ENVIRONMENTAL SOCIOLOGY AND THE SOCIOLOGY OF NATURAL RESOURCES
The divide between environmental sociology and the sociology of natural resources has been a long-standing one, reflecting the relatively distinct origins of the two sub fields. The major contours of this divide are summarized in Table 1. While practitioners of both the sociology of natural resources and environmental sociology have made a good many claims that their fields have long and distinguished histories dating back even to the 19th and early 20th century classical sociologists it is most accurate to say that the sociology of natural resources is the more longstanding of the two sub disciplines, at least as a recognized sub discipline and as an organizational entity in the United States. The sociology of natural resources was a relatively well established area of work by the mid-1960s. The sociology of natural resources field at this time consisted of three very closely related groups of scholars. First, there was the growing cadre of social scientists (among whom sociologists were well represented) who were increasingly being employed by natural resource management agencies such as the U.S. Park Service, U.S. Forest Service, Bureau of Reclamation, Corps of Engineers, and so on. Second, there was a sizable community of scholars interested in outdoor recreation, many of whom would become active in editing and publishing in the Journal of Leisure Research and Leisure Sciences.
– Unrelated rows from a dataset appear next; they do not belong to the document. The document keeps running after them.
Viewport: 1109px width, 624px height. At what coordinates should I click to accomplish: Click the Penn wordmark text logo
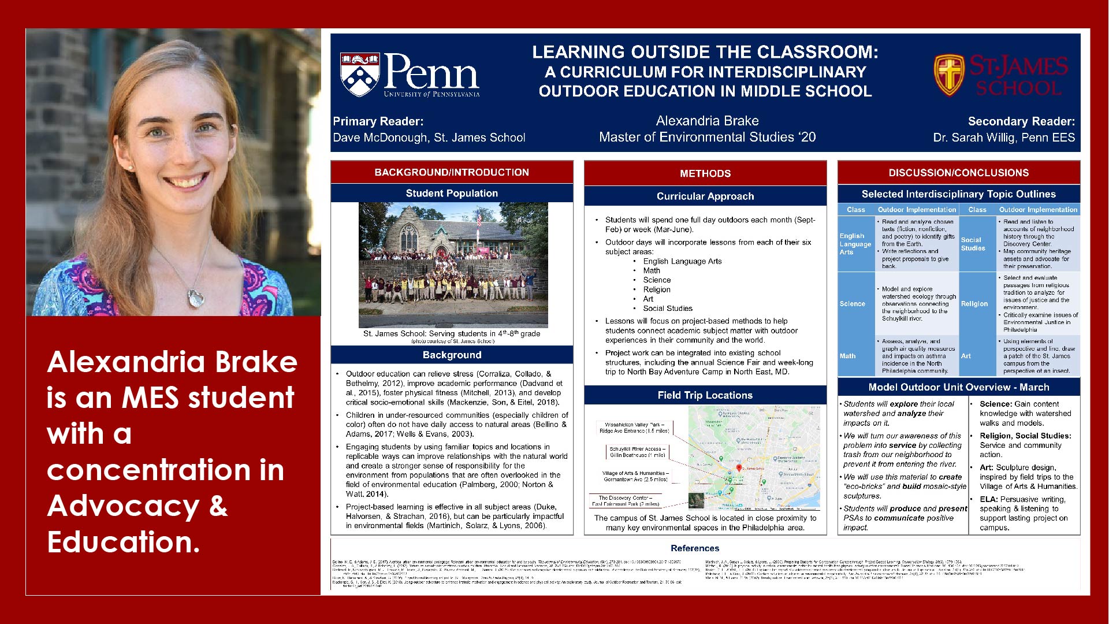tap(431, 72)
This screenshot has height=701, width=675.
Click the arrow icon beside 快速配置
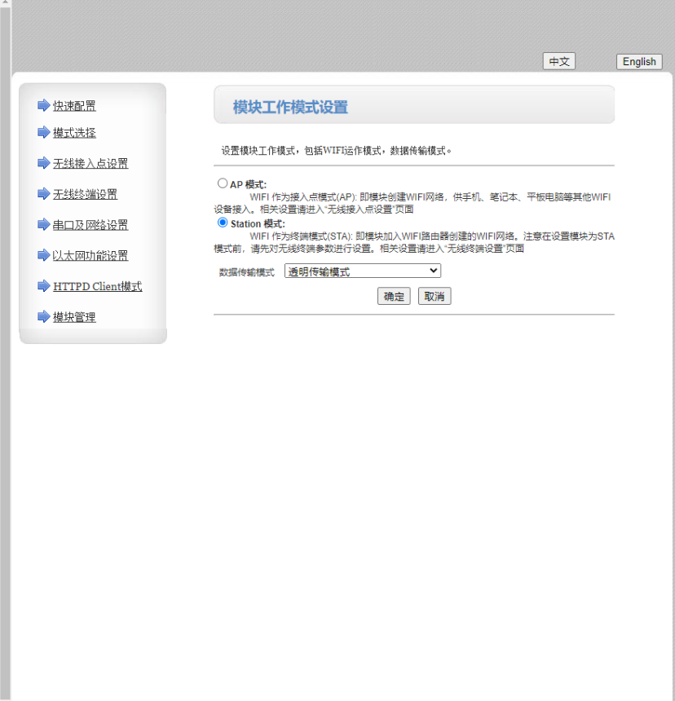tap(44, 105)
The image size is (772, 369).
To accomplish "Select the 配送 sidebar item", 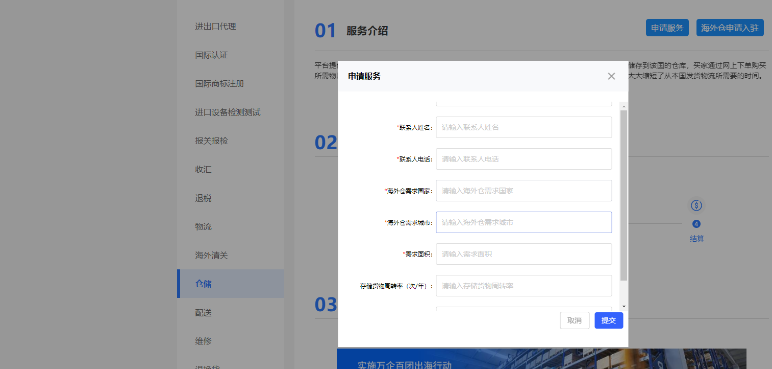I will pos(203,312).
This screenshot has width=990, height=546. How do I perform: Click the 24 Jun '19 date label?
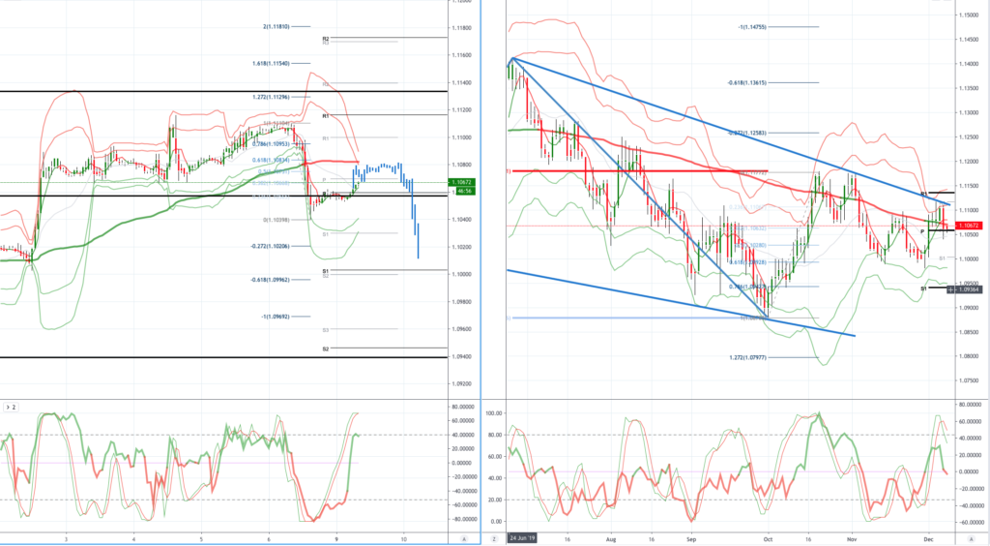523,537
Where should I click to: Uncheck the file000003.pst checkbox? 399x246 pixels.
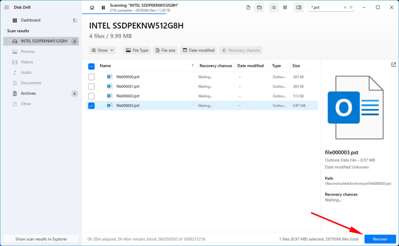91,105
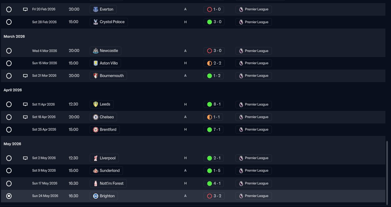Image resolution: width=391 pixels, height=207 pixels.
Task: Click the Everton club crest icon
Action: [95, 9]
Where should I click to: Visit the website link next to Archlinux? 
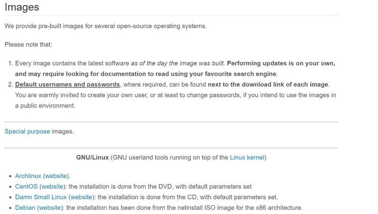coord(56,176)
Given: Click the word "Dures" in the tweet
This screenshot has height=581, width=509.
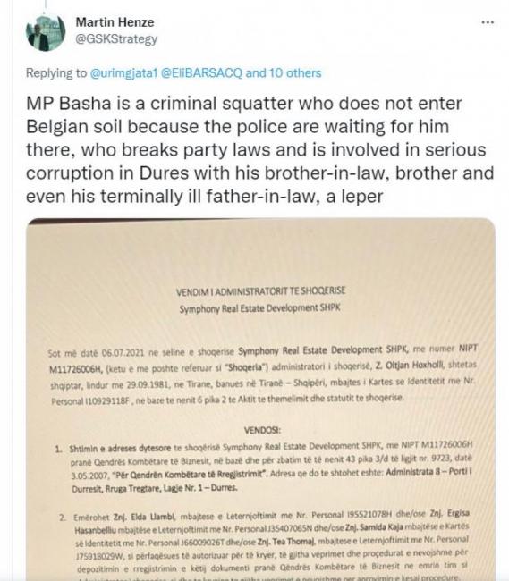Looking at the screenshot, I should click(164, 173).
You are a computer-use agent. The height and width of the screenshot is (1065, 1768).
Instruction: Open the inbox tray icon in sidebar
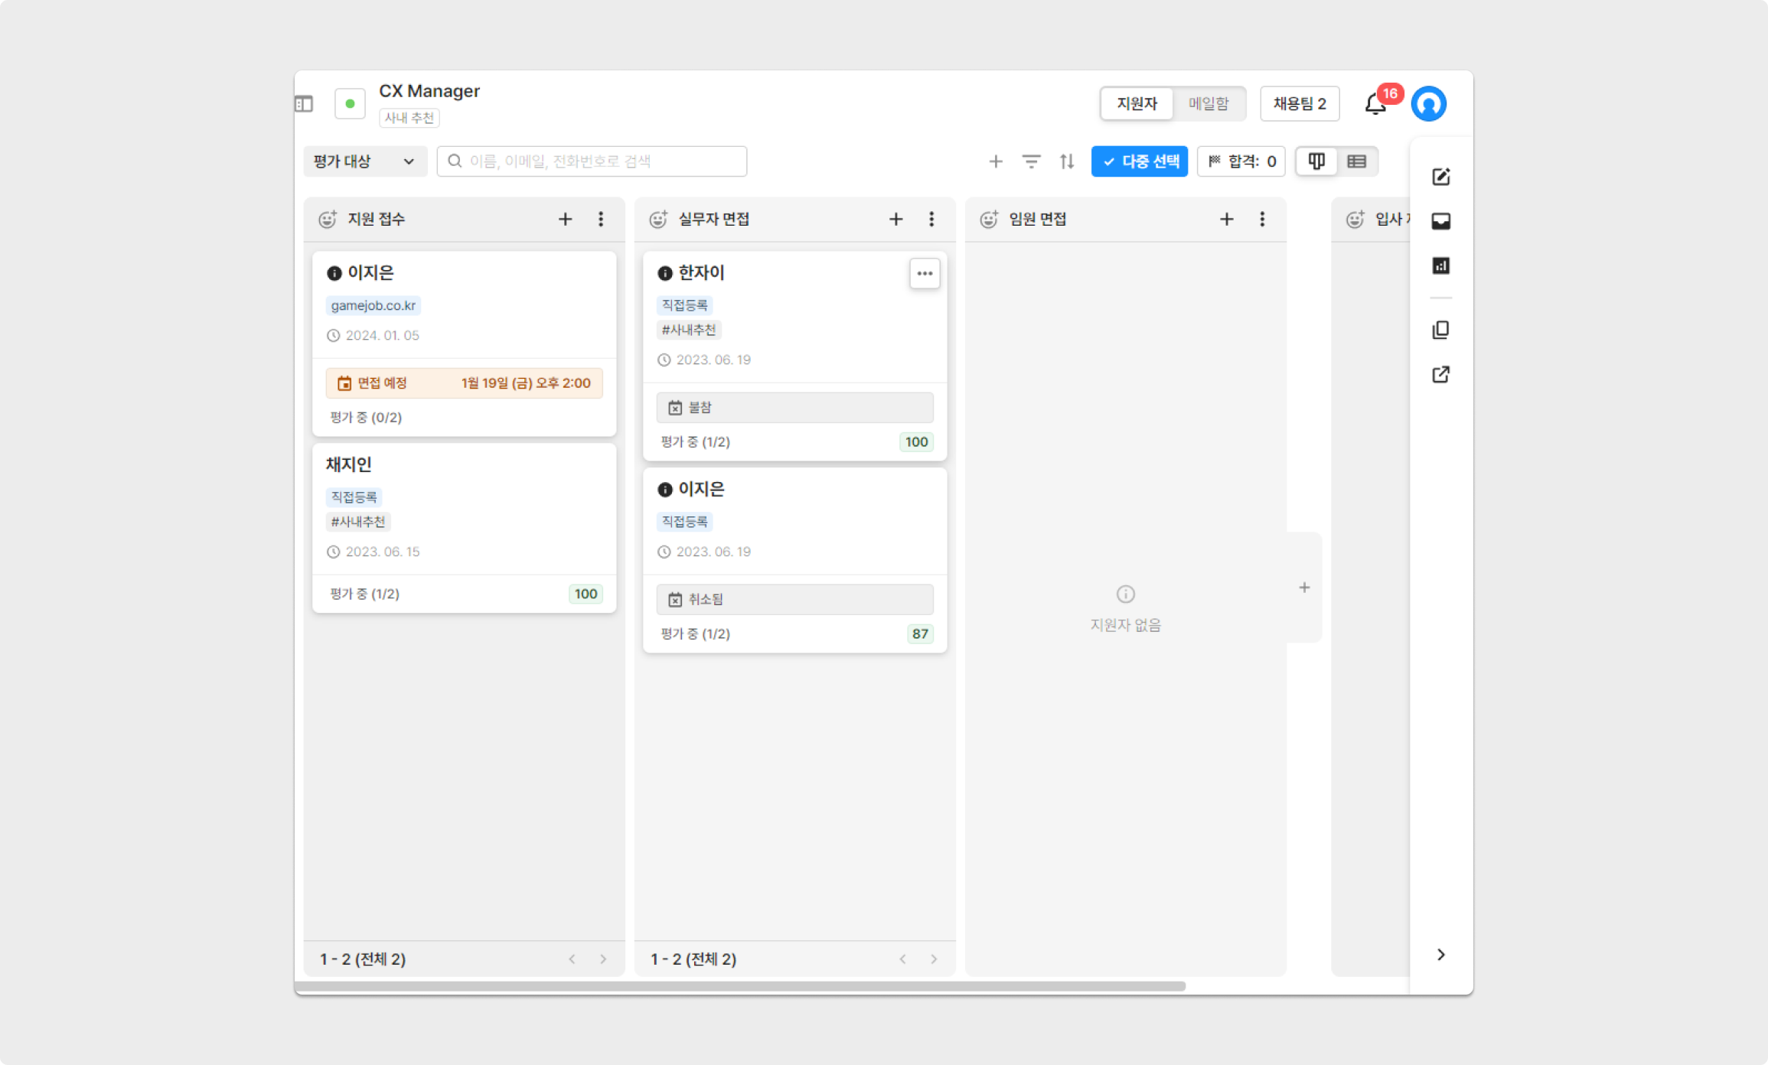coord(1440,221)
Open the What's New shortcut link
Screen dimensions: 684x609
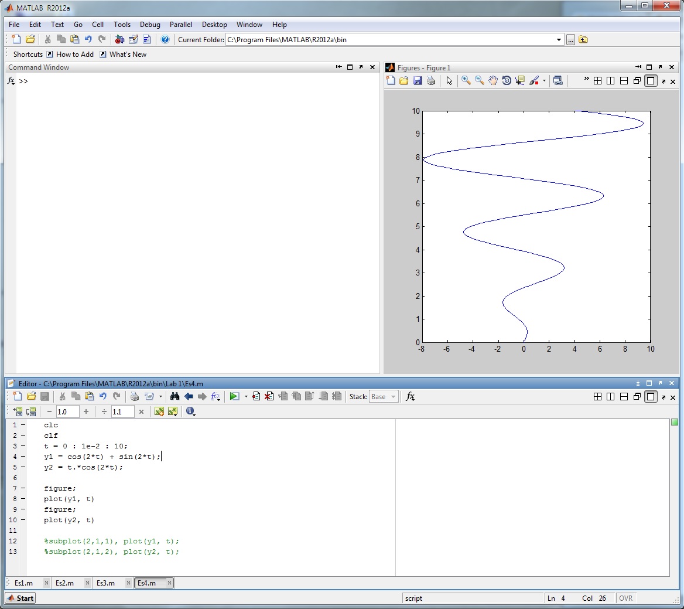(x=128, y=55)
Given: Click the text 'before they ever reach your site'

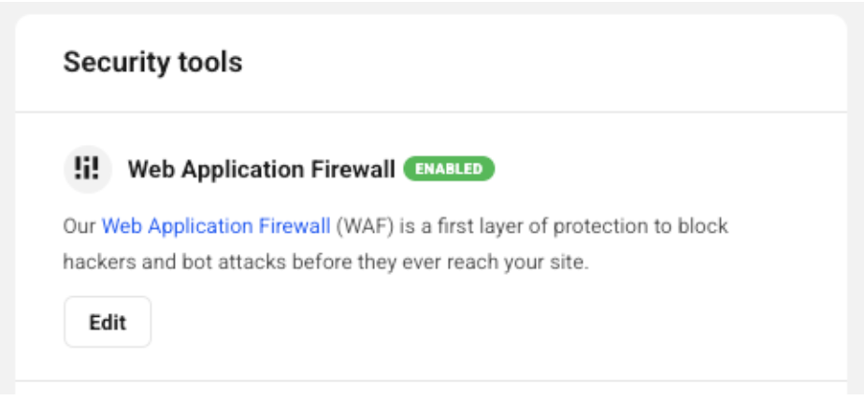Looking at the screenshot, I should click(439, 263).
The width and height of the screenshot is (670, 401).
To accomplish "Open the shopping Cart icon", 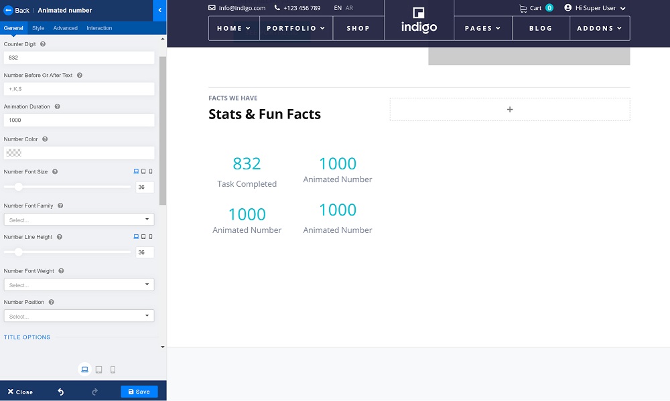I will (x=523, y=8).
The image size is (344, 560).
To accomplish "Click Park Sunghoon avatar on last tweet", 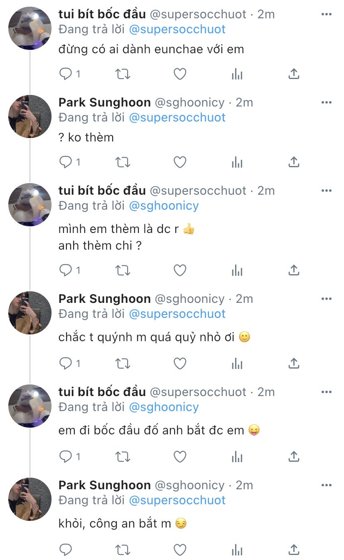I will click(30, 499).
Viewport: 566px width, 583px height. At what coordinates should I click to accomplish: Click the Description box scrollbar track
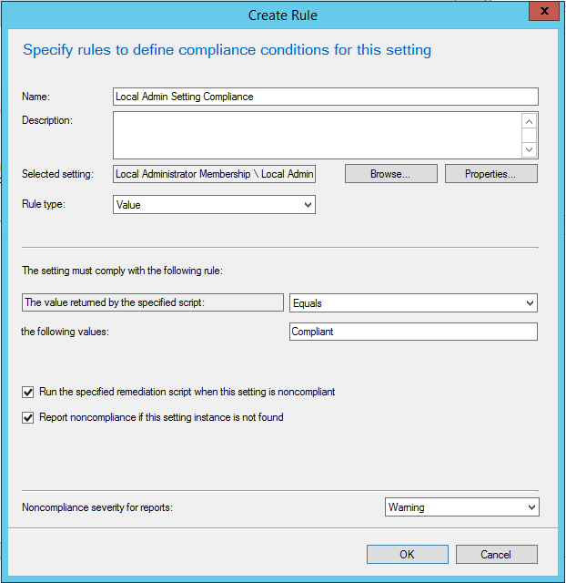click(530, 135)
Third, there was a significant group of rural sociologists interested in the sociology of resource-oriented rural communities and in rural natural resource issues; these rural sociologists, along with many resource agency social scientists and social scientists interested in outdoor recreation, joined groups such as the Natural Resources Research Group of the Rural Sociological Society.1 The NRRG was quite active by 1965. Both intellectually and in practical or personal terms, these sociologists of natural resources were interested in matters pertaining to effective resource management, in more rational and socially responsive policymaking by resource agencies, in enhancing the cause of resource conservation, and, in the mid-1970s and after, in social impact assessment of natural resource development projects. Later, these sociologists of natural resources would expand their institutional networks to include the International Association for
Leisure Sciences. In addition, professional societies of resource biologists (e.g., the Society of American Foresters) would establish networks of ``social dimensions‘ ‘ social scientists in which sociologists of natural resources would play very significant roles. Environmental sociology had quite different origins and institutional characteristics. Vocationally, most environmental sociologists have tended to be in conventional liberal arts sociology departments and to be scholars who were personally and professionally challenged by the rise of the environmental movement in the late 1960s and early 1970s. There have been three particularly important routes of recruitment into environmental sociology.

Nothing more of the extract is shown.